Your answer must be an exact copy of the records below, minus any images.

> [Dataset excerpts]

*** Begin section ***

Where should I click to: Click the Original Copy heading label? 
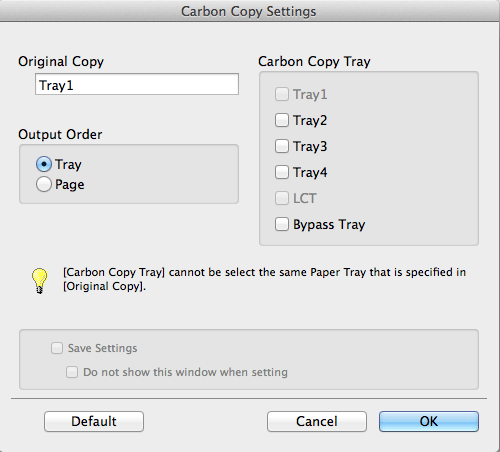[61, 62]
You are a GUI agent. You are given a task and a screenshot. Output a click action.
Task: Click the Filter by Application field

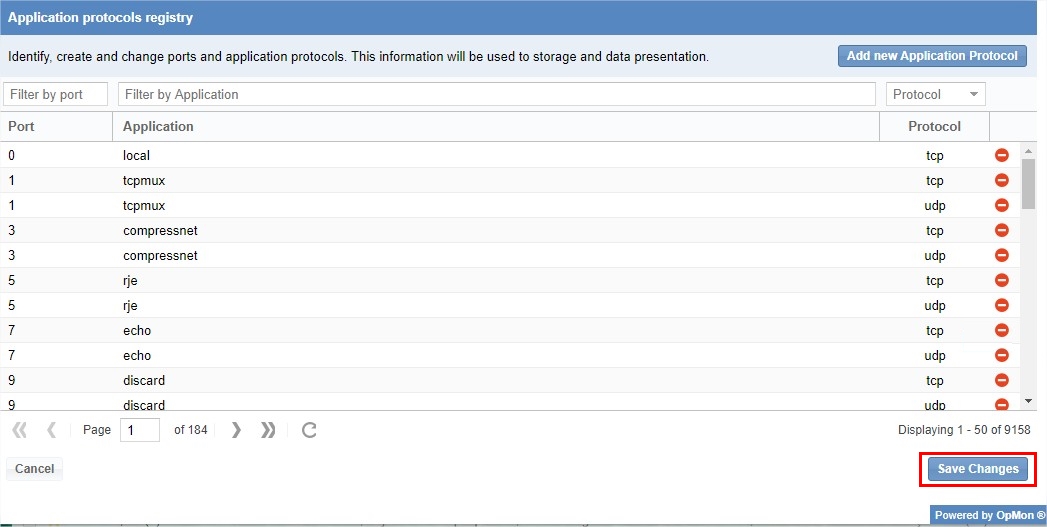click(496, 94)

*** End section ***

> [Response to the task]
Where should I click to: Click the Original Copy heading label? 
[61, 62]
You are a GUI agent. You are given a task and a screenshot. Output a click action.
Task: Click the Filter by Application field

click(496, 94)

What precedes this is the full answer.